La inmensidad del solo silencio
en la cumbre de la montaña.
Abajo: Piedra y vapor de agua.
Kaspar iba ese día bien acompañado.
Su ama de llaves es y siempre fue su sombra, desde su primera luz.
Con sus primeras carreras ya apuntaba sus intenciones: sería un
gran caminador y se significaría en las competiciones de escalada
que a la sazón menudeaban en la Alta Sajonia.

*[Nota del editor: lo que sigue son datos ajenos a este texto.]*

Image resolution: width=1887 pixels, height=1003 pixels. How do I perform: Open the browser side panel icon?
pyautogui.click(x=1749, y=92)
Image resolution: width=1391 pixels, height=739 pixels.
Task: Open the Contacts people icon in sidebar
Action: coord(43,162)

Esta vez la montaña era de coco y huevo; fue una insolencia de
semejante envergadura que las probabilidades de perecer eran
más que sobresalientes.
Sin lugar a dudas gustaba del riesgo: era de noche cuando debía
emprender el ascenso, y Anita, que así era el nombre del ama de
llaves, debía portar diligente el foco de hulla que era de rigor en
tamaña competición.
Los primeros compases de la lid eran los decisivos, la piedra se
compadecía del relente que empezaba a declararse y el calzado de
Kaspar debía amigarse convenientemente, si no quería ser pasto
del acaso.
Su convicción en la victoria era de un espesor inconmensurable,
tanto que Anita — miedosa de natural hasta la hipocondria—
fue seducida en un pispás para fungir de sherpa en este demencial
golpe de testosterona.
Cuando llegaron a la cima y se asomaron a saludar a la diosa Nike,
y contemplaron semejante paisaje, dos lágrimas rodaron por entre
sus pómulos.
Mereció la pena...
Y siguió ejerciendo de sombra, como siempre.